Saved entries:
************

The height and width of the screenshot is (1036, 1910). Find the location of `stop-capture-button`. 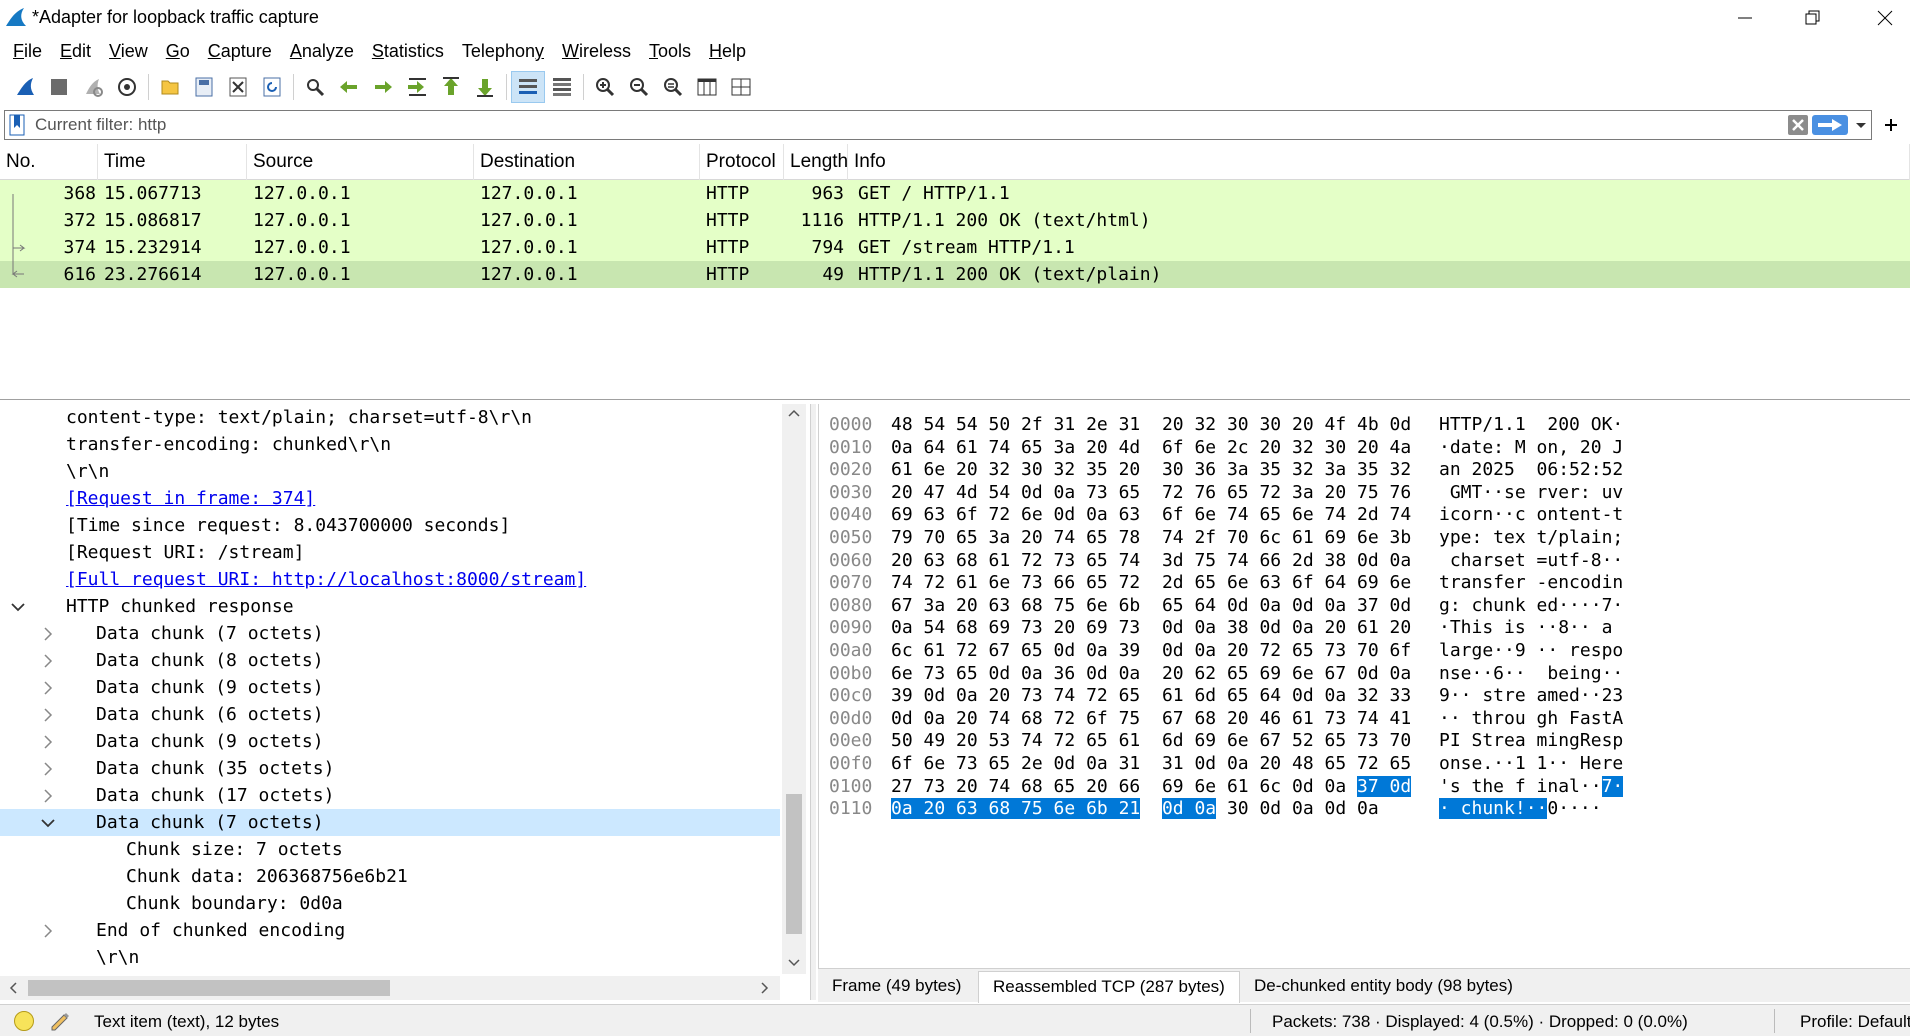

stop-capture-button is located at coordinates (59, 87).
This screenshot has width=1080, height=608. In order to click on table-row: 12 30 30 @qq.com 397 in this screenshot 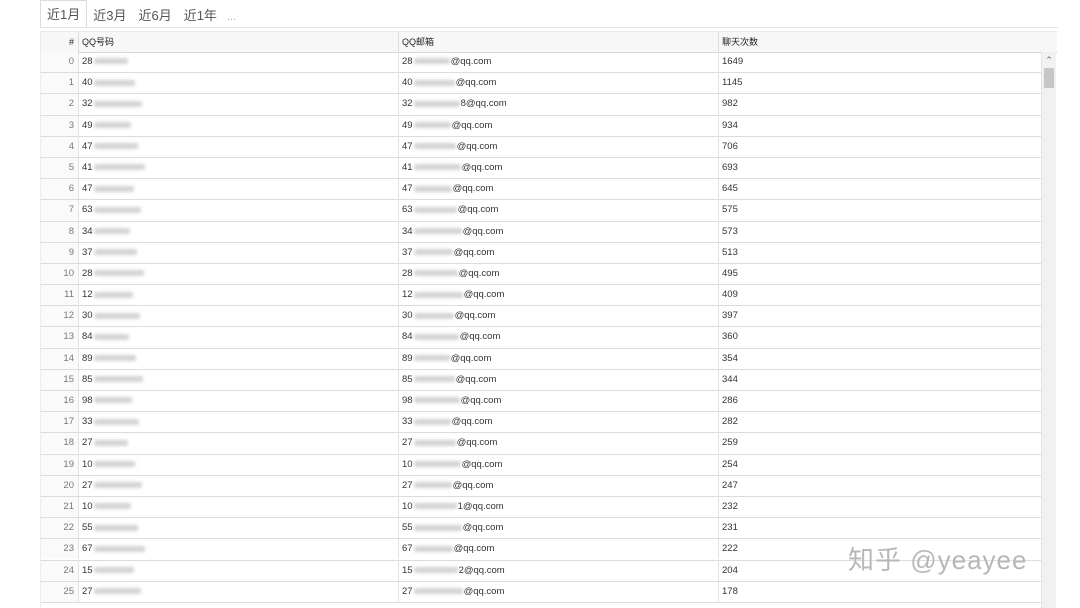, I will do `click(541, 317)`.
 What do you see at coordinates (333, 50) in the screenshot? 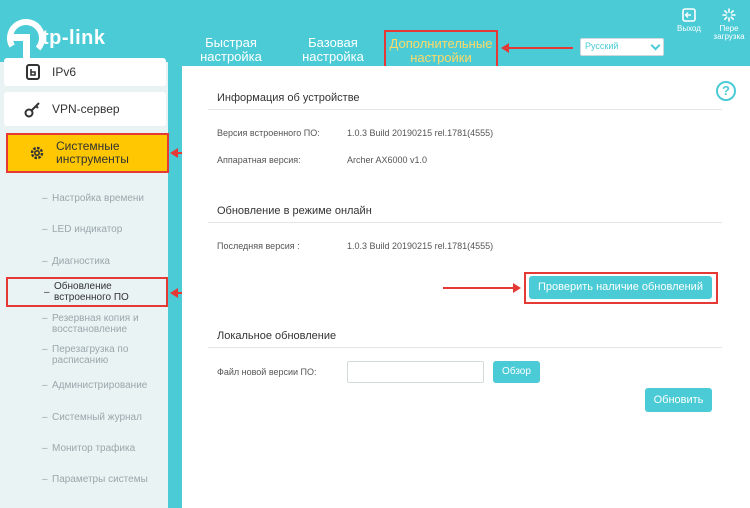
I see `tab-basic: Базовая настройка` at bounding box center [333, 50].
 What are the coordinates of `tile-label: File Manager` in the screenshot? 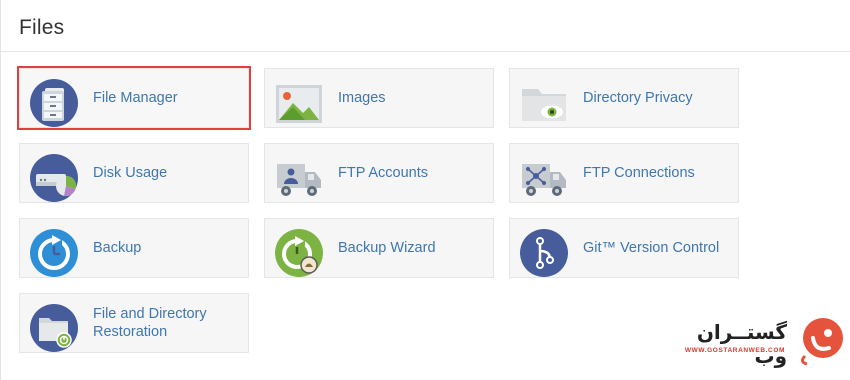 It's located at (136, 98).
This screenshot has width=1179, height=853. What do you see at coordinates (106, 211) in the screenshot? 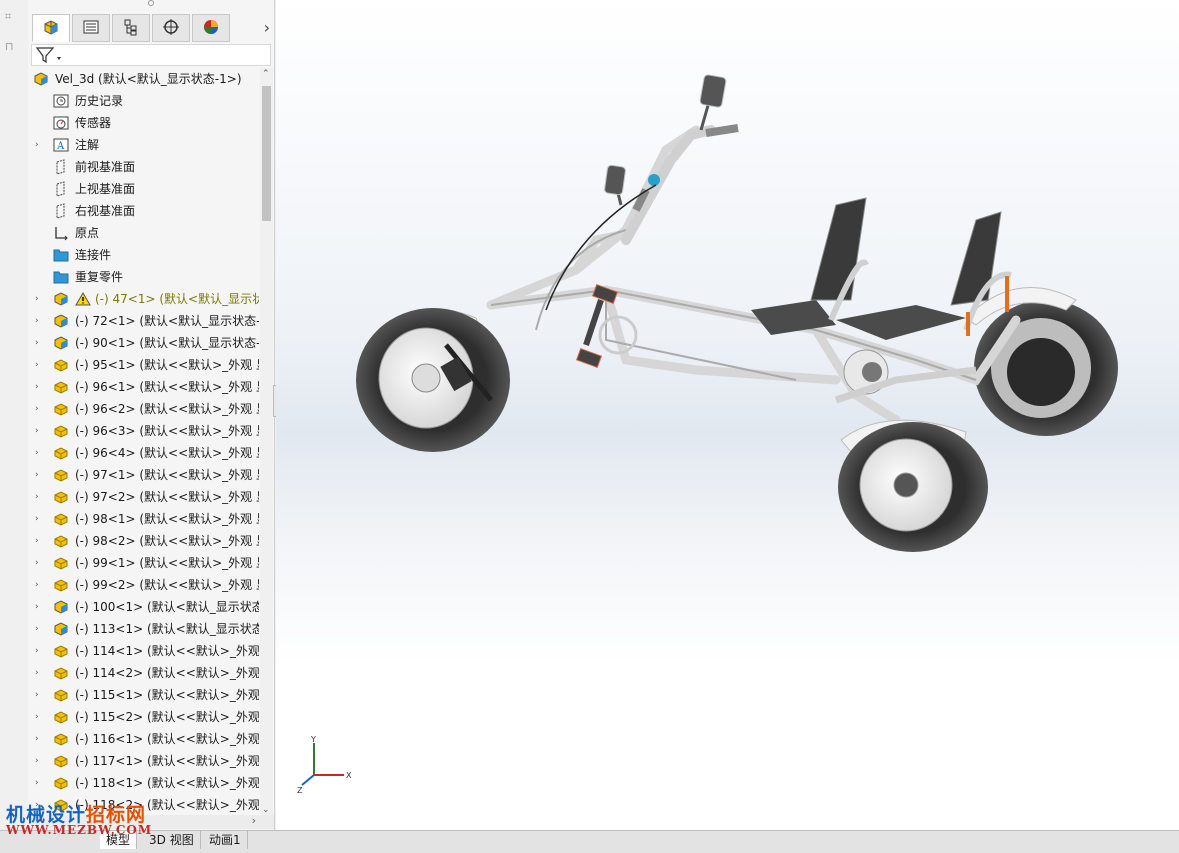
I see `tree-item-label: 右视基准面` at bounding box center [106, 211].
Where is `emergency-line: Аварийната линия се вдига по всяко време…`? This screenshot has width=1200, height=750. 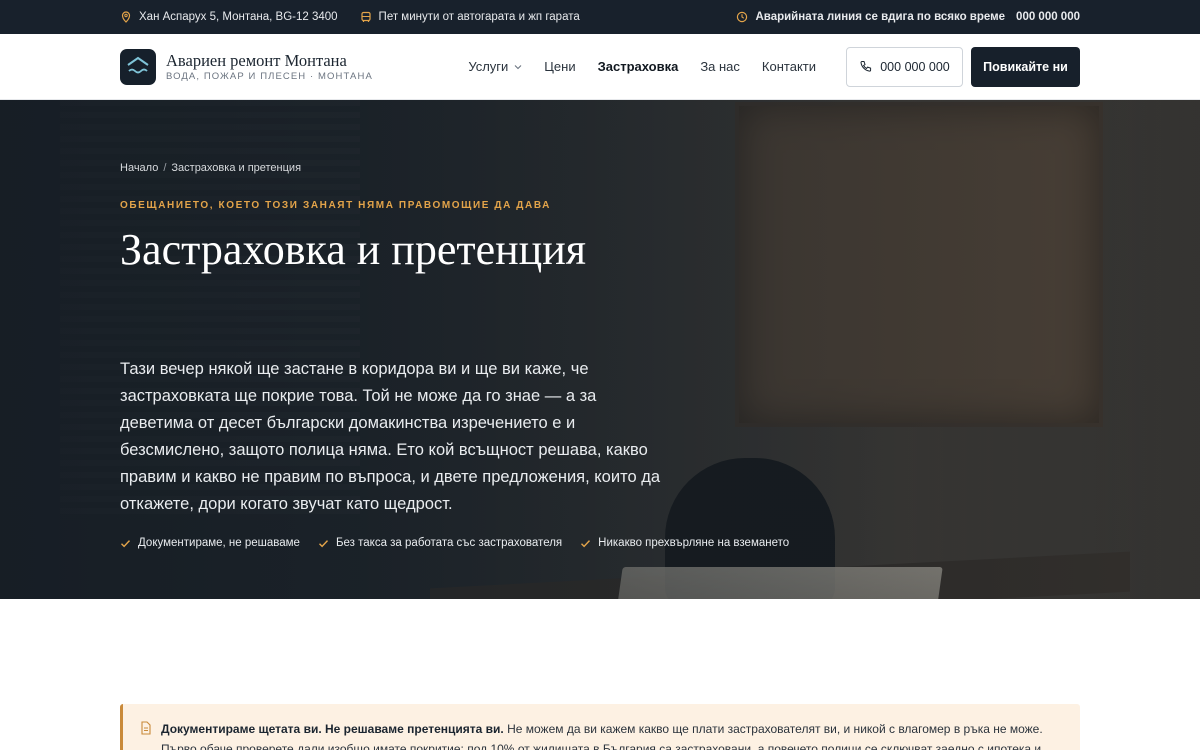
emergency-line: Аварийната линия се вдига по всяко време… is located at coordinates (908, 17).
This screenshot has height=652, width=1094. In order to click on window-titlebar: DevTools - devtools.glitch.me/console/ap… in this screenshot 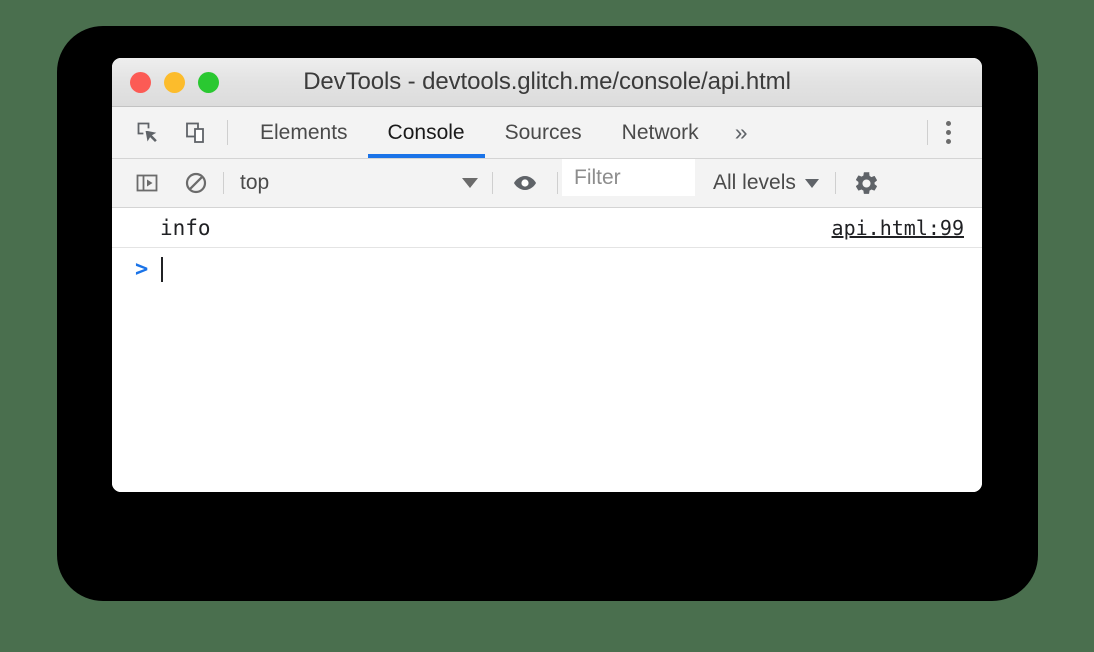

************

Update the items from the line containing "has width=1200, height=750." through the end of the items by replacing every "screenshot" with "screen capture" and leaving everything else unchanged. Leave the pictures out of your answer.

**TASK RESULT**
Where is `emergency-line: Аварийната линия се вдига по всяко време…`? This screen capture has width=1200, height=750. 
emergency-line: Аварийната линия се вдига по всяко време… is located at coordinates (908, 17).
This screen capture has height=652, width=1094. In order to click on window-titlebar: DevTools - devtools.glitch.me/console/ap… in this screen capture 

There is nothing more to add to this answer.